On 07/29/2014 06:05 AM, Florian Weimer wrote:
As far as I can tell, currently, System.loadLibrary() is mostly
unusable
for Java libraries because they cannot influence the library search
path. If you want to transparently load a DSO, you need to use
System.load() and hard-code the path.
Here's a bit more information on native library loading which might be
useful.
When loading a native library, the first thing that happens is that the
system will identify the class loader of the class with the method that
actually calls loadLibrary(). Then it will ask this class loader to map
the name passed into loadLibrary (e.g. "tcnative") to a properly named
absolute path on the filesystem (e.g. "/usr/local/lib/libtcnative.so").
The proper naming is usually done by a class loader by calling
System.mapLibraryName() which translates e.g. "tcnative" to
"libtcnative.so" (on Linux, and different mappings in different OSes).
So if you're dealing with an environment where the class loader is
controlled, for example an application server, mostly the "right path"
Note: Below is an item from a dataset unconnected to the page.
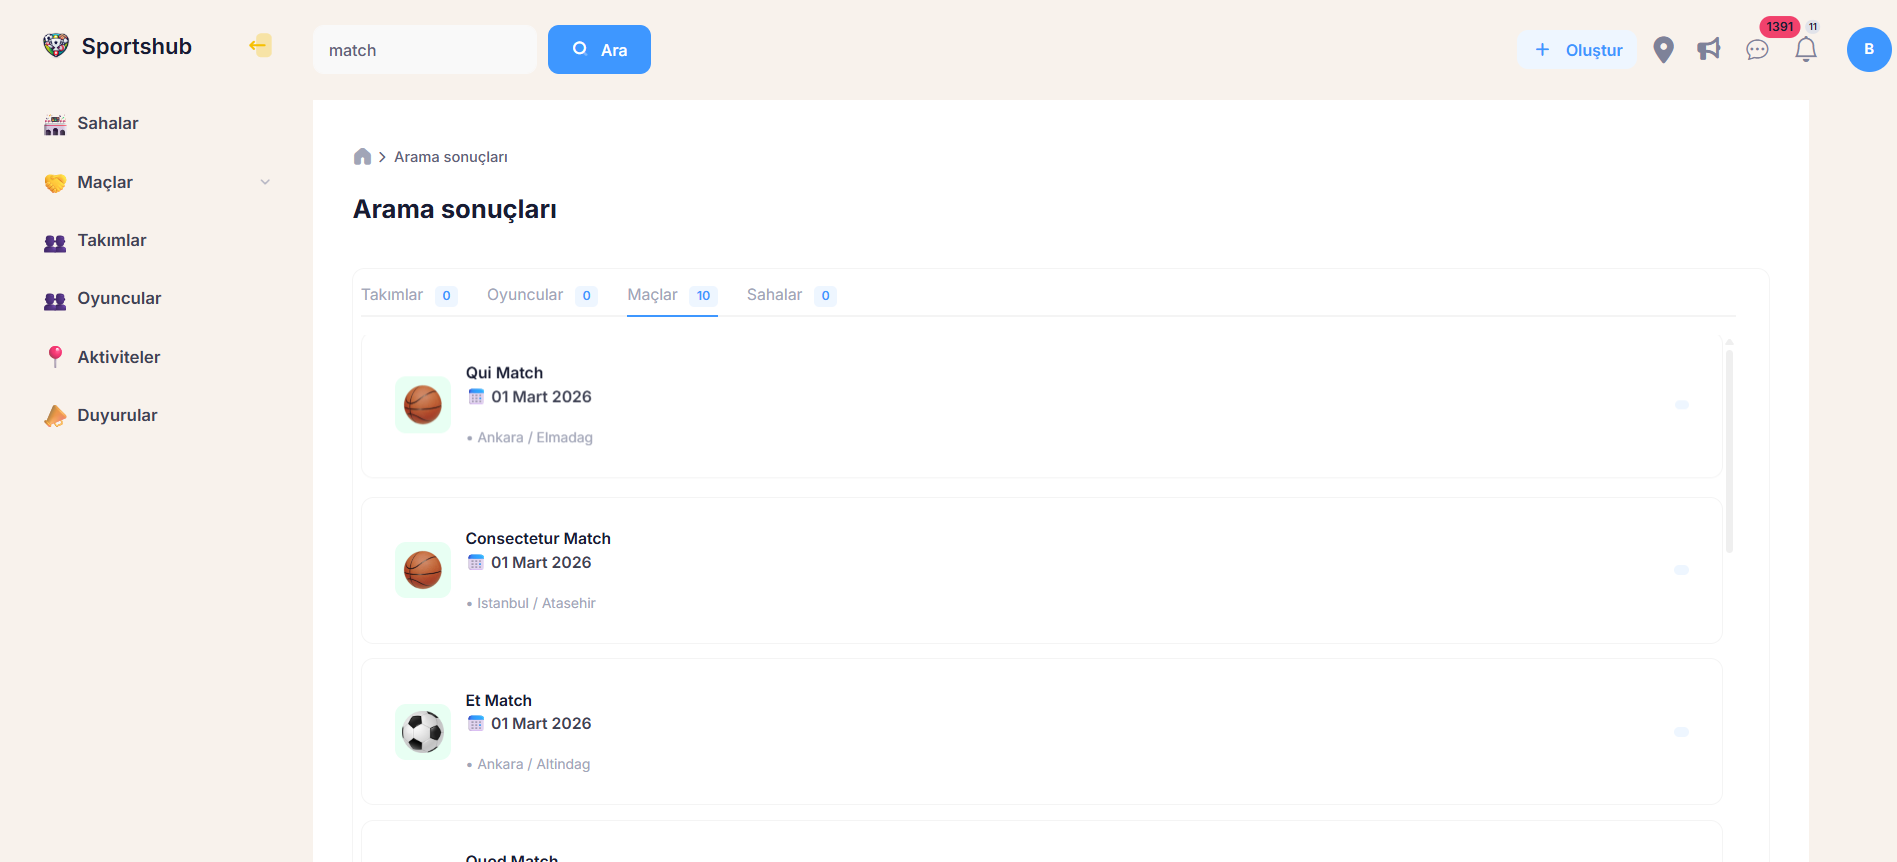Open the notifications bell icon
will be chosen - WildFly for example will look for native libraries
along side the modules which load them.
However if this is a run-of-the-mill Java JAR trying to load some native
stuff, the class loader will typically return "null" indicating that it
has no mapping for the native library. In this case, the
java.library.path system property is consulted and the paths contained
therein are searched, one by one, using the standard name mapping scheme
described above.
Only if no matches are found using this mechanism will it default to the
compiled-in paths AFAIK.
Once the library is found, the normal ld.so linkage rules apply since
AFAIK it's a plain dlopen().
The upstream default search path starts with
"/usr/java/packages/lib/amd64" (and variants for other architectures),
but this isn't mentioned in the Fedora guidelines. I'm also not sure if
we want to use this file system location because it doesn't look
particularly FHS-compliant. But the proprietary JDKs could install a
symlink there so that /usr/lib{,64}/jni is searched as well.
Changing this default path seems like a sensible approach to me, FWIW.